Bem pessoal, já que o negócio parece ser coisa de assombração, visto que a mulher que o Narcélio viu usava roupa branca e ainda por cima flutuava, coisas que são características desse tipo de aparição, o melhor que temos a fazer é encarar esse mal com muita reza, que é o único remédio que já ouvi falar para resolver assuntos sobrenaturais.

Na falta de uma opção melhor e considerando a noite que agora já estava mais perto do que nunca, todos concordaram de imediato com a proposta de Vítor. Sem demora, aflitos que estavam para sair logo daquela situação, iniciaram todos a caminhada em sentido ao terrível local, rezando a Ave Maria, uma das poucas orações que a maioria sabia de cor, se não completa, pelo menos em parte.

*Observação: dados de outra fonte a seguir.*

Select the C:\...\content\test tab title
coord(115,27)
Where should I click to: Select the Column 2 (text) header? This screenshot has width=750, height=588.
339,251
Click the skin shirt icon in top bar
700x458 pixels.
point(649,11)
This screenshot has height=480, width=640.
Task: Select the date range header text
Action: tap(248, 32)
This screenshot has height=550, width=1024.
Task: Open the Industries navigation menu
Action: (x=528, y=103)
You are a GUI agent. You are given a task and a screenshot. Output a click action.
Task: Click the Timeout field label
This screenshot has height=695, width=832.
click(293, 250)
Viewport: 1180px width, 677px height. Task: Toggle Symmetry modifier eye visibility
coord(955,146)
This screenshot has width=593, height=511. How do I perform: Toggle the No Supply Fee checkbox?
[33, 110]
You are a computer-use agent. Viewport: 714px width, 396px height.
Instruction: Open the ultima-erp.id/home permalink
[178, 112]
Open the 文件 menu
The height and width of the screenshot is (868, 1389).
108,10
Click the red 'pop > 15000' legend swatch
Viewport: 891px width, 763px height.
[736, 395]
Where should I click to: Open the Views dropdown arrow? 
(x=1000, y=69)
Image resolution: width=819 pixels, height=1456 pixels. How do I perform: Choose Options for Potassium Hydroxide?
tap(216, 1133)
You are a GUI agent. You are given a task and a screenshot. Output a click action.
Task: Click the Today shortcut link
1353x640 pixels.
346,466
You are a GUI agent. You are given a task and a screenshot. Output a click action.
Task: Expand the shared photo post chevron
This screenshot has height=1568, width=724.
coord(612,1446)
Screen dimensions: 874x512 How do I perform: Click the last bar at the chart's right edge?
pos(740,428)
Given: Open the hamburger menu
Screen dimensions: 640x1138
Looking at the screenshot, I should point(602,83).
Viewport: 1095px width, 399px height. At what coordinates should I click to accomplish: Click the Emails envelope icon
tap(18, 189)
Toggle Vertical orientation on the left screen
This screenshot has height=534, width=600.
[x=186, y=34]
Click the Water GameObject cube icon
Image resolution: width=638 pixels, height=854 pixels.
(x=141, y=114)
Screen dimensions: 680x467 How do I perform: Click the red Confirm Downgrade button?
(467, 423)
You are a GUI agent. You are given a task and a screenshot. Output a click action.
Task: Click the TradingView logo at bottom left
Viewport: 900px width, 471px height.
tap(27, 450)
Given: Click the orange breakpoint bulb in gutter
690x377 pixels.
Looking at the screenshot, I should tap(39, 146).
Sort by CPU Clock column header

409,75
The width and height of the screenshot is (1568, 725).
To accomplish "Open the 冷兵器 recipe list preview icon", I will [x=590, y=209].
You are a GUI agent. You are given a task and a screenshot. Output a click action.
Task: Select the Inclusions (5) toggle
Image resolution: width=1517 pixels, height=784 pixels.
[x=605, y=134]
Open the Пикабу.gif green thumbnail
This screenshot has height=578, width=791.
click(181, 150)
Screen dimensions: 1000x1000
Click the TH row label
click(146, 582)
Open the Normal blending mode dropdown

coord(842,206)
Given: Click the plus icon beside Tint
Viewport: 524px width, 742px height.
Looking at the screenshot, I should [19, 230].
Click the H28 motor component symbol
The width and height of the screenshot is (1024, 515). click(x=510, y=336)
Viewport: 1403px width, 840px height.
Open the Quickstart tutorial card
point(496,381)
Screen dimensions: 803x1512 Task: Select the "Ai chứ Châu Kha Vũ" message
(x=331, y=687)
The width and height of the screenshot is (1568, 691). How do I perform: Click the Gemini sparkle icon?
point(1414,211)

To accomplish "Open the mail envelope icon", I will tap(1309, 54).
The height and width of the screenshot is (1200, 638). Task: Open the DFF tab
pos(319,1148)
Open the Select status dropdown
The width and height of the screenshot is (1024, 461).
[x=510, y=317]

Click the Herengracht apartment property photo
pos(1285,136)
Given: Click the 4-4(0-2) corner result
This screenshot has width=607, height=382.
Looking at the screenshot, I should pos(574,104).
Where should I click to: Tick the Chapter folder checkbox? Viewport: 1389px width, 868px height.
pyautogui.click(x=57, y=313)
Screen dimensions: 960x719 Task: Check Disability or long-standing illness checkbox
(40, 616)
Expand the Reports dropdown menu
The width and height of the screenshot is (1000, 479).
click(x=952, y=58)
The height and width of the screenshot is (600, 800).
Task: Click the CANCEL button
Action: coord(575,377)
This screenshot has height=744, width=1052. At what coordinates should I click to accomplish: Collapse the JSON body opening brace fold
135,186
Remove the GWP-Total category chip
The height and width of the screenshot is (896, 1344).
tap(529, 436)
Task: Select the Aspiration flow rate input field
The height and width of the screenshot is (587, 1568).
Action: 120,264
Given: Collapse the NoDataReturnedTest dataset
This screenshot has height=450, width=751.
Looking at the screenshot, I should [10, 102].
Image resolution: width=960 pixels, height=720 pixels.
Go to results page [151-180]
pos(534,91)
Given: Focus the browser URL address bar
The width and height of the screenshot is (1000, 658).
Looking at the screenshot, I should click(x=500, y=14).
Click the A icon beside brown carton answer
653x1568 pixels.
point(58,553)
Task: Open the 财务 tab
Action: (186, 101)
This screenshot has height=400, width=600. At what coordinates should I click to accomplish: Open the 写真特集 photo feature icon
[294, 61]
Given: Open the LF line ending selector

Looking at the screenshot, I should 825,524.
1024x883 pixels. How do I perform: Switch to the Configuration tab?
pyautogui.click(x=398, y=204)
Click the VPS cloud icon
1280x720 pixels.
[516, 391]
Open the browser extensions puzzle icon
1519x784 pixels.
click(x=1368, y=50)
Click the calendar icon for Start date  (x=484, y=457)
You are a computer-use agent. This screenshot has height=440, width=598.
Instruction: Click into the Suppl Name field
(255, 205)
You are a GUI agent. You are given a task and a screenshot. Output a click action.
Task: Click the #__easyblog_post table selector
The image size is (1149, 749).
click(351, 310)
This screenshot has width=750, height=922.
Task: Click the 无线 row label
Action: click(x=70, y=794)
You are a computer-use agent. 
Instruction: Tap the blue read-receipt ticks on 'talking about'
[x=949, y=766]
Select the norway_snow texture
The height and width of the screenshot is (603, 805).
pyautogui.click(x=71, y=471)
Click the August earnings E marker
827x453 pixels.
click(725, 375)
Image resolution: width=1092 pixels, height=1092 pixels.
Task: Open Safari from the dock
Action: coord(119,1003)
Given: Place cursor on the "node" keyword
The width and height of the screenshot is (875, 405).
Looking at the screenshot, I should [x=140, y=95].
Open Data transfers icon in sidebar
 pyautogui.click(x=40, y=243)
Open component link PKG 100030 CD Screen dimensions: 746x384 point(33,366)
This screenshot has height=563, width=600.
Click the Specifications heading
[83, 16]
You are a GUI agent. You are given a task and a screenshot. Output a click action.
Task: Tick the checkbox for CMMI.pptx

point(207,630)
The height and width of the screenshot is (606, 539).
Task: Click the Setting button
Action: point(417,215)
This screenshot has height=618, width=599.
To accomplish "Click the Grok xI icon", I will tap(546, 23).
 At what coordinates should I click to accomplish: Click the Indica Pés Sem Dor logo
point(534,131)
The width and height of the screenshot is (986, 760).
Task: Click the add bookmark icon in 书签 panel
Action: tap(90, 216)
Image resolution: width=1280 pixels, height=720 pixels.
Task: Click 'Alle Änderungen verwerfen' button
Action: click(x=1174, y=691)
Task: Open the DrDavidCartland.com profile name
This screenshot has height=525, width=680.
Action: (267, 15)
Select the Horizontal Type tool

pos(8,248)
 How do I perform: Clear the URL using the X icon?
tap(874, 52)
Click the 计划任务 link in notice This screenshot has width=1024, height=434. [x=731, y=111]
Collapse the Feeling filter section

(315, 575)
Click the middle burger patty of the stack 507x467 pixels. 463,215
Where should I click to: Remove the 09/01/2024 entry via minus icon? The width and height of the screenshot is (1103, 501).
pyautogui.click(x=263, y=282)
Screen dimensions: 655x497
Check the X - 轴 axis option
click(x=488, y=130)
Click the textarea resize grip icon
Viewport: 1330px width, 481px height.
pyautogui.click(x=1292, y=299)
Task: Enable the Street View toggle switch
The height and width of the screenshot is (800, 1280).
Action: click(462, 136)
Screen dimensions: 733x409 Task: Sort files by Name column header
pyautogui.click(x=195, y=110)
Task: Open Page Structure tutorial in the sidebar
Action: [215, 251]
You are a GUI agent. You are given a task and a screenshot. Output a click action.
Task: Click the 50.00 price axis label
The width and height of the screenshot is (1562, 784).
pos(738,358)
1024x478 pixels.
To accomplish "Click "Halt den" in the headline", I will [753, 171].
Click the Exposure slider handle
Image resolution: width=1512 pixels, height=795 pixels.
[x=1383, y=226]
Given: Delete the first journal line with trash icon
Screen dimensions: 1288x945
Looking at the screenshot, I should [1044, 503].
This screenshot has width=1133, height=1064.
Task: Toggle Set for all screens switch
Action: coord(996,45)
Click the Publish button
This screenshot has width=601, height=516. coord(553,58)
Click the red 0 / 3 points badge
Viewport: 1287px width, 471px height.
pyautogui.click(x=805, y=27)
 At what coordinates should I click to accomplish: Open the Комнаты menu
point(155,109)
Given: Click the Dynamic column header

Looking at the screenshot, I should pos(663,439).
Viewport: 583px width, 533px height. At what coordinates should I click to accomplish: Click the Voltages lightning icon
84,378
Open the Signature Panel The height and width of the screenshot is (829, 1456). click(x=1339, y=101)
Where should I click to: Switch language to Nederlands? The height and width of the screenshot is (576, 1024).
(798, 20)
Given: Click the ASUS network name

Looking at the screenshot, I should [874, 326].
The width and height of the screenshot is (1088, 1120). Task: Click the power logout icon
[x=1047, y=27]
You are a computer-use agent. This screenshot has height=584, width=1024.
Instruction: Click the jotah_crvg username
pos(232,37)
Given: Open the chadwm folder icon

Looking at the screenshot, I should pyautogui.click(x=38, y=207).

Só que tinha um problema, ninguém queria ir na frente, puxando a turma e nem atrás, na rabeira do grupo.

E como todo amontoado de gente, tem que ter gente na frente e atrás, aquela turma caminhando e rezando formava um bloco cômico. Se alguém sem querer assumia a frente, logo dava um jeito de diminuir sua marcha adentrando à turma de trás, e se alguém ia ficando para trás, logo apressava o passo e entrava no meio da turma.

E assim aquele bolo de gente caminhava, agarrando-se uns aos outros, sem ter frente e nem rabeira. Mas querendo voltar do que ir para frente. Rezando cada vez mais alto, com toda força de seus pulmões, como se suas preces para serem ouvidas, e atendidas, dependesse do volume de voz.

Aquele imbróglio terminou mais ou menos assim:

Os rapazes passaram pelo local “assombrado”, coesos, olhando firme para frente, rezando sincronizados, em alto e bom som, como se treinados estivessem para desempenhar aquele ato. Na medida em que o local foi ficando para trás, os passos foram se tornando mais rápidos, mais apressados, até que em certo momento, debandaram numa desenfreada e louca correria pela estra a fora, e a reza que estava tão compenetrada em um momento crítico, se transformou em um tremendo alarido, dos gritos de alívio daquele “bando” descontrolado.

Só pararam de gritar e de correr quando entraram na primeira rua da cidade.

Depois, ofegantes, como sempre faziam após alguma peripécia, riram muito do aperto que passaram.

O Narcélio, ainda lívido, continuou afirmando e jurando por todos os santos que a mulher de branco existiu e flutuava, não aceitando de forma alguma, a hipótese de que fora criação de sua imaginação.

Então, acharam melhor, por algum tempo, não efetuar excursões que passassem por aqueles lados.